(MATERIAL TO PROCESS Opens)

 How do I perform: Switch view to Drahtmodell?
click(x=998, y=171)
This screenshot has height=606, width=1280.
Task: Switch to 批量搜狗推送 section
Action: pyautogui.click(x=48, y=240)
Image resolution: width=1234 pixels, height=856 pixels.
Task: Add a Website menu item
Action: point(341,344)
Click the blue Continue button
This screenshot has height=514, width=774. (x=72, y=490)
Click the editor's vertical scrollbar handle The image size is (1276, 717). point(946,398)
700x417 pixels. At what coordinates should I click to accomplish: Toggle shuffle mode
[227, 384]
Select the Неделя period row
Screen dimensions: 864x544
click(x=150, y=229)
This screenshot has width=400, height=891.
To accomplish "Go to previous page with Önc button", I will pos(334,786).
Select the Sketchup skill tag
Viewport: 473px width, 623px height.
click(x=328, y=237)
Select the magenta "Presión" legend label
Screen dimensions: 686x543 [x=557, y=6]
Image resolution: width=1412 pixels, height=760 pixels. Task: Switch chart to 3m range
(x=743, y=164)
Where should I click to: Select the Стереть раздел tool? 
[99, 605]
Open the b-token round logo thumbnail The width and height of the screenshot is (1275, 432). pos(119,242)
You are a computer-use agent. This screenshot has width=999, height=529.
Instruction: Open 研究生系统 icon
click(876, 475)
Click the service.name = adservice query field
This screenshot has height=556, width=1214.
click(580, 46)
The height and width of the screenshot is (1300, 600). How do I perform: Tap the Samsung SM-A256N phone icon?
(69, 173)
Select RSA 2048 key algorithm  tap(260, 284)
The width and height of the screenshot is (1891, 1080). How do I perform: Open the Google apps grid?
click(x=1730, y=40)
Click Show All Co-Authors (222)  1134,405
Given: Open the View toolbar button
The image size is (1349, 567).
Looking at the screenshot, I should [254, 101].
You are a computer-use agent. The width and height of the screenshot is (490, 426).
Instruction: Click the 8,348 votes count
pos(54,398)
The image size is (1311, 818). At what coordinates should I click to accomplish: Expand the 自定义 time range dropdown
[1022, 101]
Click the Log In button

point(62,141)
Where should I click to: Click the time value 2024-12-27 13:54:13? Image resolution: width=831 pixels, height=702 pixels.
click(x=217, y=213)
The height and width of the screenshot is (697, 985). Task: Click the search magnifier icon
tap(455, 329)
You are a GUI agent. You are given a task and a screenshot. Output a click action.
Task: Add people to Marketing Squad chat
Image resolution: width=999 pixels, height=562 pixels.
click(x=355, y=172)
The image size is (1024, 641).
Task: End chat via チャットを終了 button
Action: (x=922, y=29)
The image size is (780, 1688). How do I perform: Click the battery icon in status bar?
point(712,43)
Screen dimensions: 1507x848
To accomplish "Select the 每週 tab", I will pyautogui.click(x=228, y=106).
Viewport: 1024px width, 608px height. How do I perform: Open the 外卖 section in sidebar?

(MATERIAL TO PROCESS Closes)

▸ TASK DIRECTIONS: Put down all the data once more, exactly as it appears above.

▸ ANSWER SPACE:
 How do I perform: Switch view to Drahtmodell?
click(x=998, y=171)
This screenshot has height=606, width=1280.
Task: Switch to 批量搜狗推送 section
Action: pyautogui.click(x=48, y=240)
Image resolution: width=1234 pixels, height=856 pixels.
Task: Add a Website menu item
Action: point(341,344)
Click the blue Continue button
This screenshot has height=514, width=774. (x=72, y=490)
Click the editor's vertical scrollbar handle The image size is (1276, 717). point(946,398)
700x417 pixels. At what coordinates should I click to accomplish: Toggle shuffle mode
[227, 384]
Select the Неделя period row
Screen dimensions: 864x544
click(x=150, y=229)
This screenshot has width=400, height=891.
To accomplish "Go to previous page with Önc button", I will pos(334,786).
Select the Sketchup skill tag
Viewport: 473px width, 623px height.
click(x=328, y=237)
Select the magenta "Presión" legend label
Screen dimensions: 686x543 [x=557, y=6]
Image resolution: width=1412 pixels, height=760 pixels. Task: Switch chart to 3m range
(x=743, y=164)
Where should I click to: Select the Стереть раздел tool? 
[99, 605]
Open the b-token round logo thumbnail The width and height of the screenshot is (1275, 432). pos(119,242)
You are a computer-use agent. This screenshot has width=999, height=529.
Instruction: Open 研究生系统 icon
click(876, 475)
Click the service.name = adservice query field
This screenshot has height=556, width=1214.
click(580, 46)
The height and width of the screenshot is (1300, 600). How do I perform: Tap the Samsung SM-A256N phone icon?
(69, 173)
Select RSA 2048 key algorithm  tap(260, 284)
The width and height of the screenshot is (1891, 1080). How do I perform: Open the Google apps grid?
click(x=1730, y=40)
Click Show All Co-Authors (222)  1134,405
Given: Open the View toolbar button
The image size is (1349, 567).
Looking at the screenshot, I should [254, 101].
You are a computer-use agent. The width and height of the screenshot is (490, 426).
Instruction: Click the 8,348 votes count
pos(54,398)
The image size is (1311, 818). At what coordinates should I click to accomplish: Expand the 自定义 time range dropdown
[1022, 101]
Click the Log In button

point(62,141)
Where should I click to: Click the time value 2024-12-27 13:54:13? Image resolution: width=831 pixels, height=702 pixels.
click(x=217, y=213)
The height and width of the screenshot is (697, 985). Task: Click the search magnifier icon
tap(455, 329)
You are a GUI agent. You are given a task and a screenshot. Output a click action.
Task: Add people to Marketing Squad chat
Image resolution: width=999 pixels, height=562 pixels.
click(x=355, y=172)
The image size is (1024, 641).
Task: End chat via チャットを終了 button
Action: (x=922, y=29)
The image size is (780, 1688). How do I perform: Click the battery icon in status bar?
point(712,43)
Screen dimensions: 1507x848
To accomplish "Select the 每週 tab", I will pyautogui.click(x=228, y=106).
Viewport: 1024px width, 608px height. How do I perform: Open the 外卖 section in sidebar?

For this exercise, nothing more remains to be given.